Non si vuole negare qui la libertà di associarsi secondo i propri interessi. Non si vede però perché un’università cattolica, che dai cattolici riceve offerte per le proprie iniziative, debba in futuro non solo approvare ufficialmente un collettivo omosessuale, ma anche finanziarne le iniziative. Del resto è la costituzione apostolica Ex Corde Ecclesiae, che regge le università cattoliche, ad affermare con forza: «L’insegnamento cattolico e la disciplina cattolica devono influire su tutte le attività dell’Università, mentre deve essere pienamente rispettata la libertà della coscienza di ciascuna persona. Ogni atto ufficiale dell’Università deve essere in accordo con la sua identità cattolica».

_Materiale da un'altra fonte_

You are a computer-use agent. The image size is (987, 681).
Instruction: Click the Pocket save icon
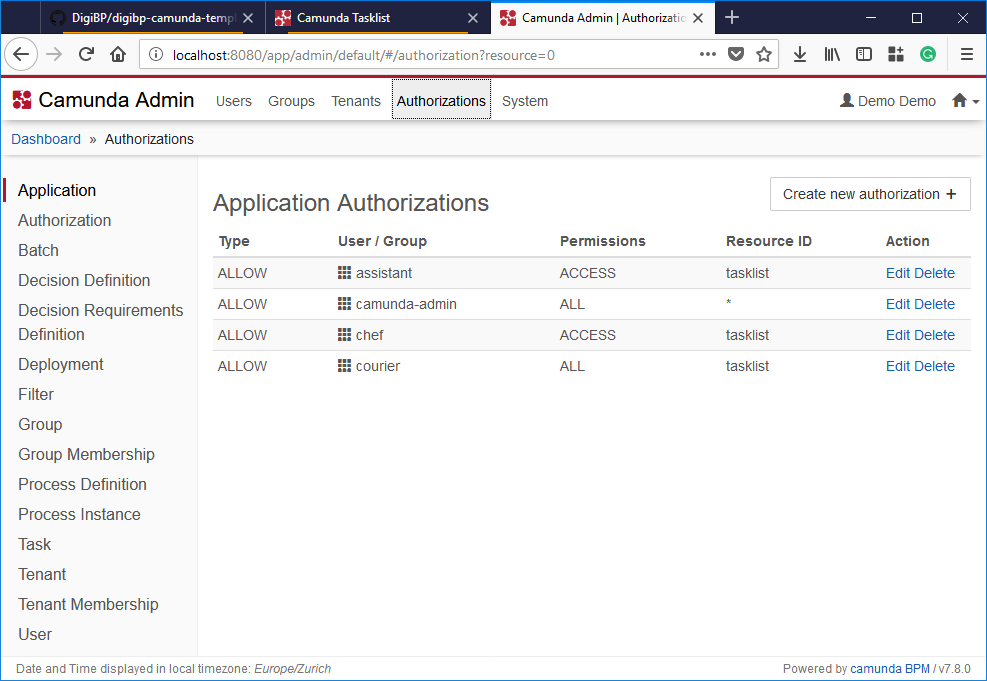[736, 55]
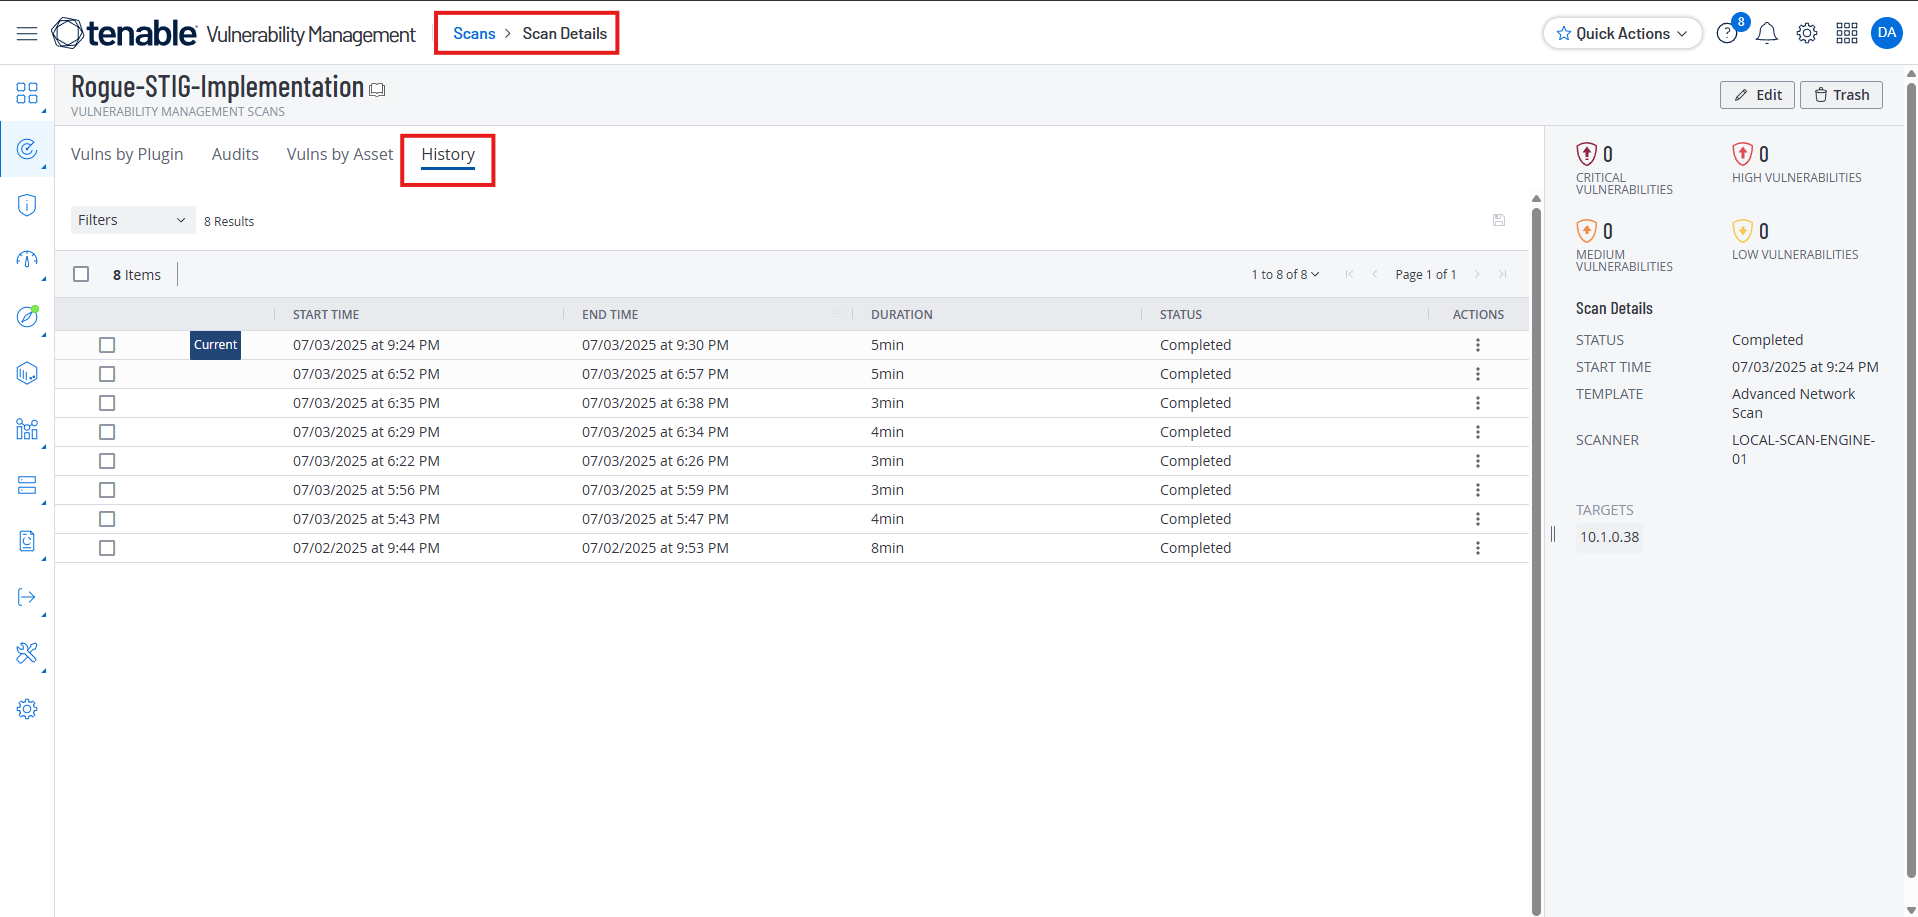The width and height of the screenshot is (1918, 917).
Task: Click the notifications bell icon
Action: point(1767,34)
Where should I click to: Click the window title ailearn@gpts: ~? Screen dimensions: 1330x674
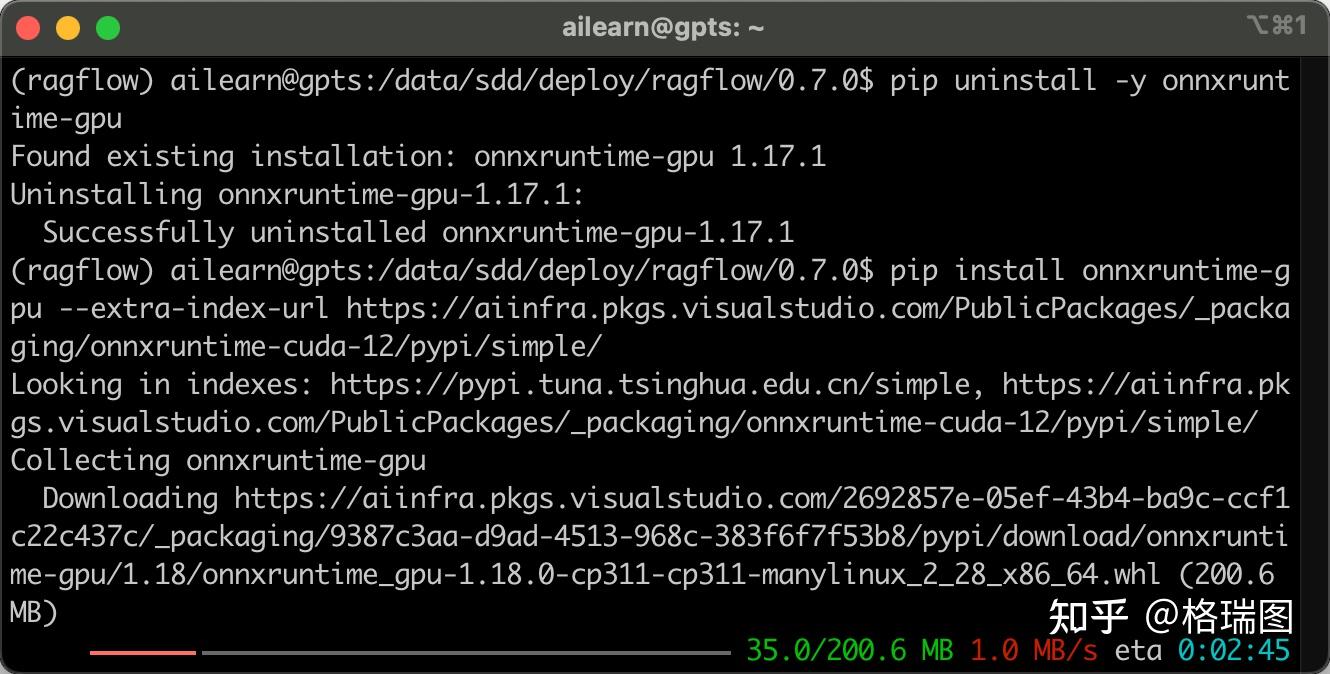tap(663, 28)
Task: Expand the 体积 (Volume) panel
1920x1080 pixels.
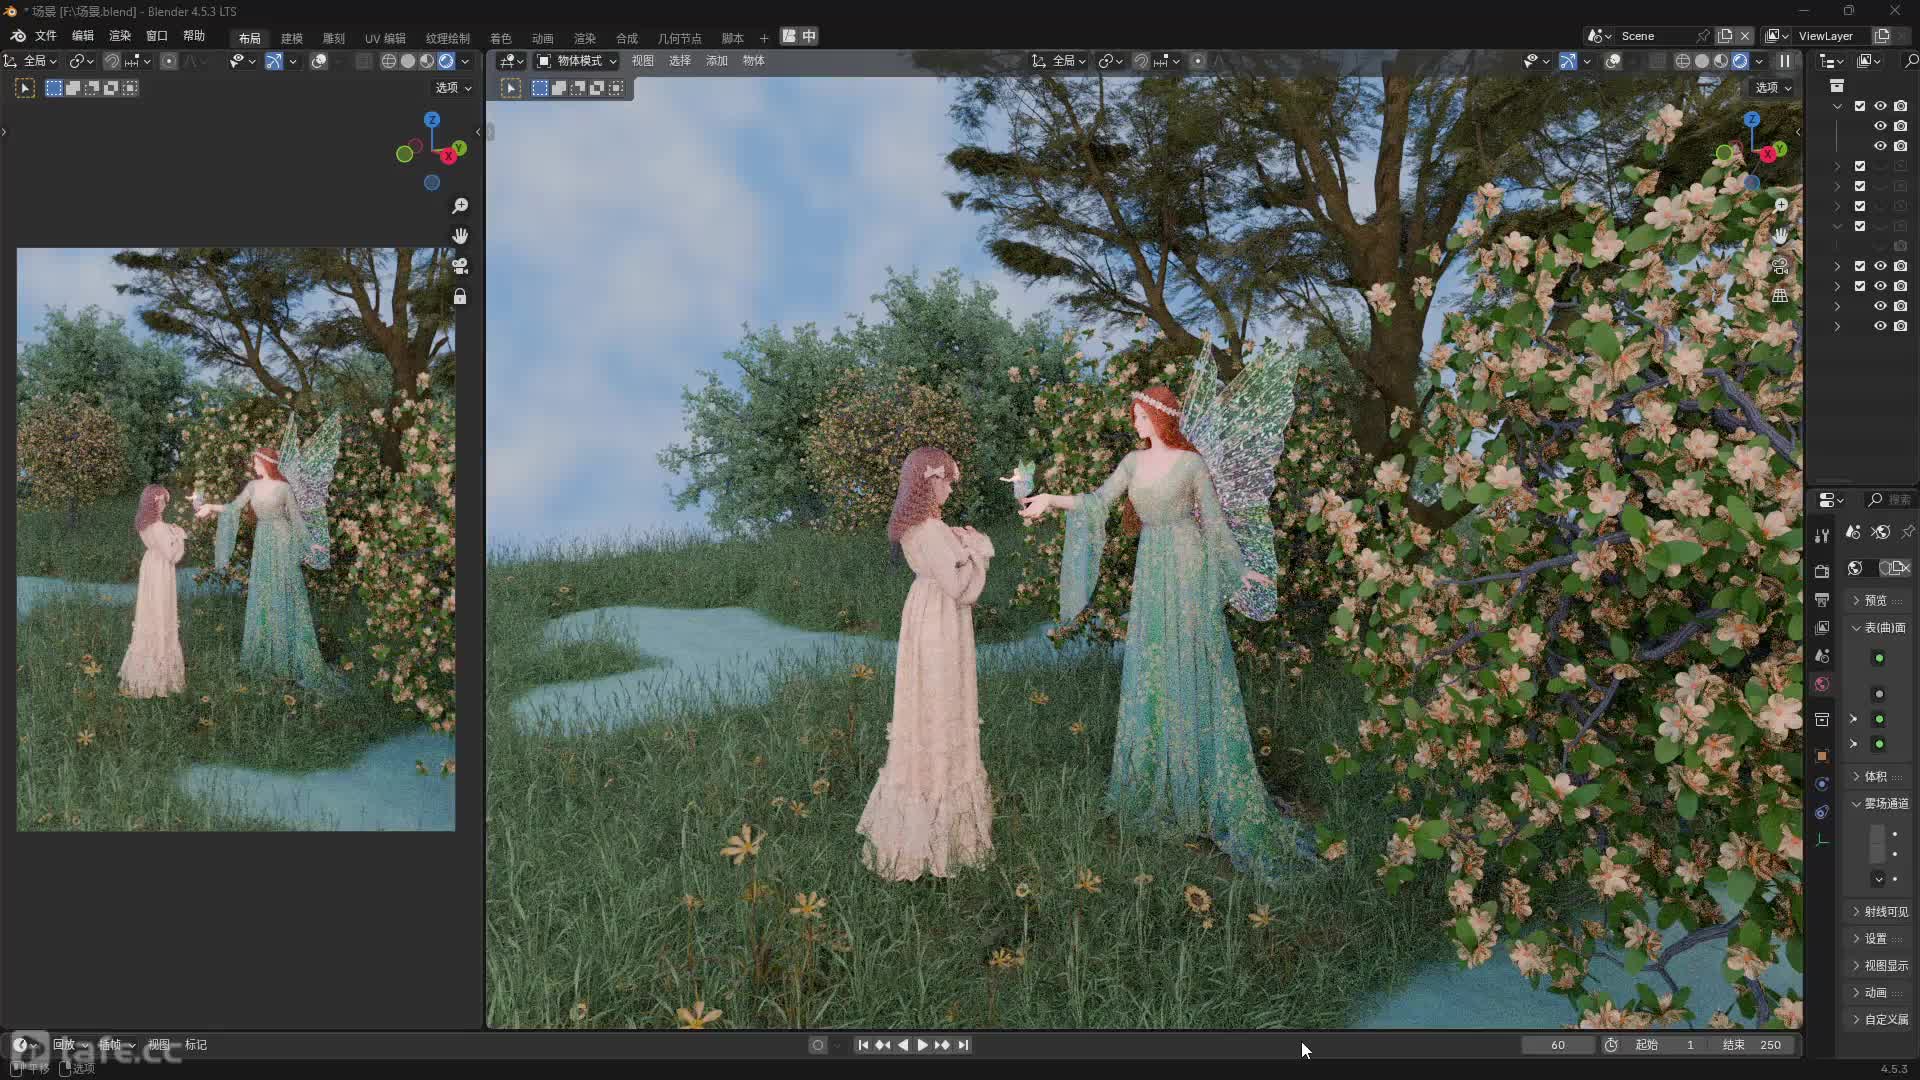Action: (x=1875, y=776)
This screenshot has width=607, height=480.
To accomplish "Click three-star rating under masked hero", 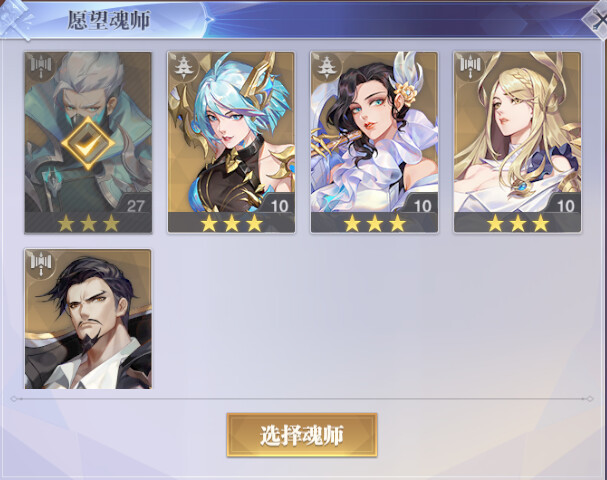I will pos(88,223).
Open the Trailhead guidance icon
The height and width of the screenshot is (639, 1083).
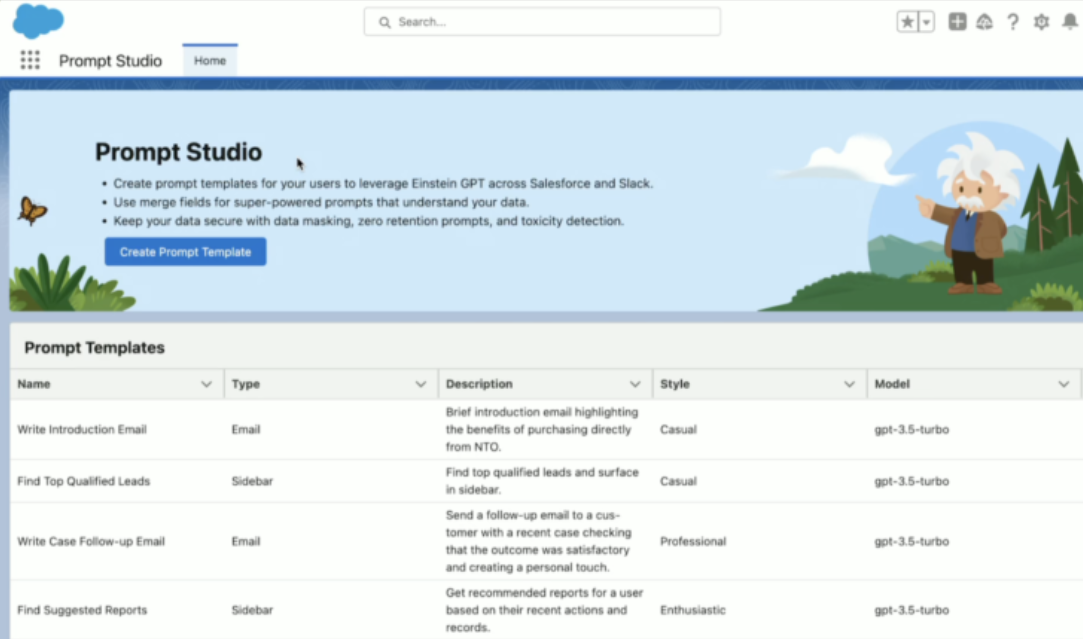pyautogui.click(x=985, y=22)
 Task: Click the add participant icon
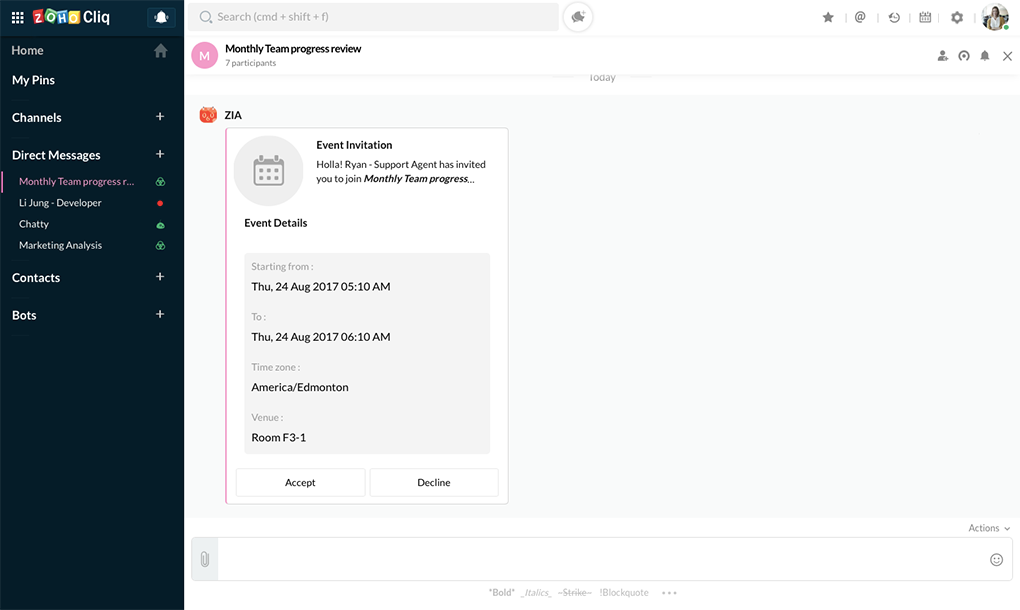click(x=942, y=56)
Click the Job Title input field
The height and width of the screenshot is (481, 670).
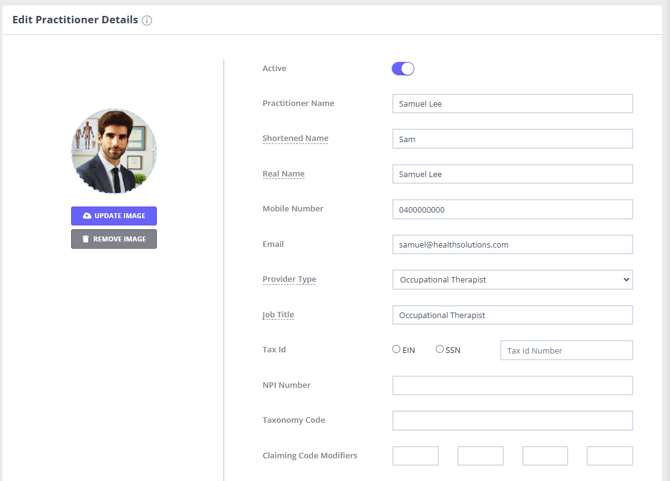[512, 315]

Occorrerà forse una particolare verifica sulla richiesta del collettivo, per verificare se il suo obiettivo sia di difendere le persone con tendenze omosessuali da ingiuste discriminazioni, o un altro. Mi permetto un’ultima citazione, sempre di san Giovanni Paolo II, dall'Angelus del 20 febbraio 1994: «Su questo anche la Chiesa è d’accordo, anzi lo approva, lo fa suo, giacché ogni persona umana è degna di rispetto. Ciò che non è moralmente ammissibile è l’approvazione giuridica della pratica omosessuale. Essere comprensivi verso chi pecca, verso chi non è in grado di liberarsi da questa tendenza, non equivale, infatti, a sminuire le esigenze della norma morale (cfr. Giovanni Paolo II, Veritatis Splendor, 95). Cristo ha perdonato la donna adultera salvandola dalla lapidazione (cfr. Gv 8, 1-11), ma le ha detto al tempo stesso: “Va’ e d’ora in poi non peccare più”».